I would give it a shot. It's basically a story-specific idea along the lines of The Sims.
I never understood video games like Guitar Hero when you could just sit down and play a real guitar. My life is already boring and time-wasting when I choose to do more productive things rather than play pointless games like this anyway.
I would try it based on the premise that you're a ghost. I've been waiting for a good ghost game for a long time.
Yeah, I don't get it. It seems like the only people who would sympathize with the character would be writers, and the lesson we learn while playing the game is that we shouldn't be playing the game, but without playing the game, we can't learn the lesson.
Well played, karma.
I hope there's an in-game version of the game that you can make the author character play.
@Nathan: I detect the possibility for a catastrophic infinite loop!
I'd be interested in the game, and I don't think there's necessarily a contradiction here. The notion—I hope—isn't that writers shouldn't have any form of recreation. And of course we're drawn to the stories that reflect our own lives and help give us a sense that these complex problems of ours are understood and can be overcome. I'd be down to give it a try.
There needs to be a sequel where you have to balance video games, college, and family life.

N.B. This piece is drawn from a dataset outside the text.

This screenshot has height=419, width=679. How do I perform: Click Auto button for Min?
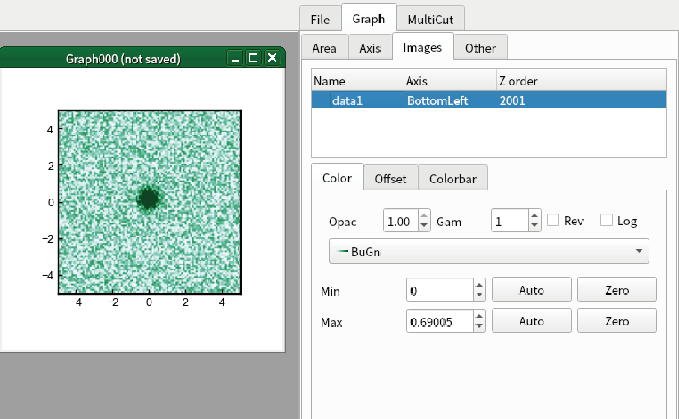click(531, 290)
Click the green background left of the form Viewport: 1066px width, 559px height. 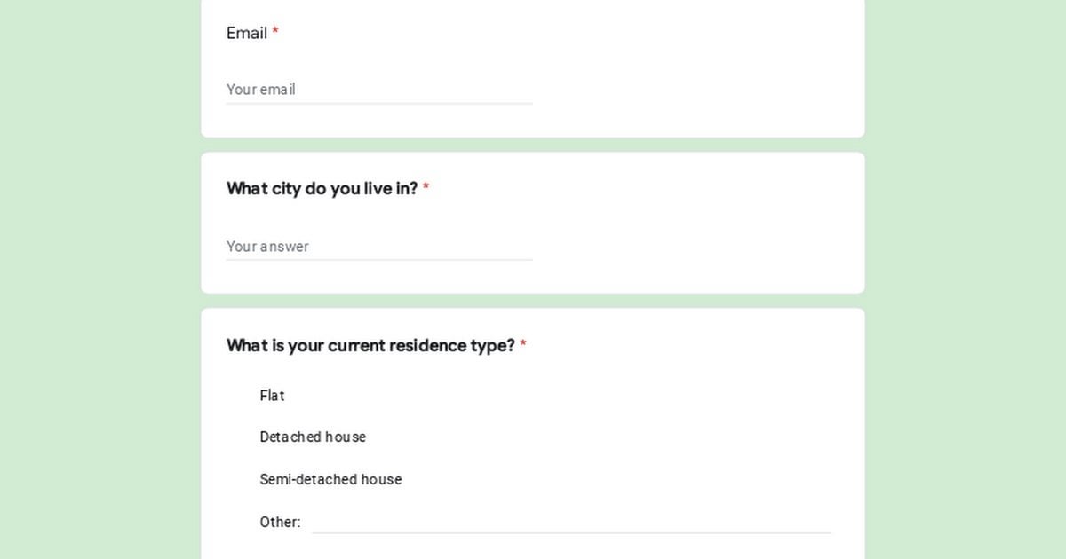pos(98,280)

Reminds me of the game Dear Esther.
I think this game could use a gun. I don't know why they limited themselves. I want a Hunter Thompson version of this game.
You could explore the memories of Hunter, his lawyer, and the random maid that always gets distracted helping Hunter make up the superbowl story.
Hunter Thompson is a charged criminal. A proprietor of drug use. He is a complete mess.
This is one of the most poorly researched bits of text I’ve ever seen. As a storyteller the author should be aware of the vast abundance of videogames that are telling amazing stories without a single trigger being pulled. However, he seems to have been much too lazy to do even the most cursory research, instead opting for ignorant generalities and lazy sensationalism.
I’m posting that last part as a service to others reading the article; a game leaving out the shooting of things is not a “strange twist,” it’s a common element of many, many great games. This next part is just for the author.
I’m not completely sure you weren’t being sarcastic, but that last bit about asking gamers if they could control their violent urges long enough to play through this (admittedly interesting) game is just insulting. People like you are a serious problem with society.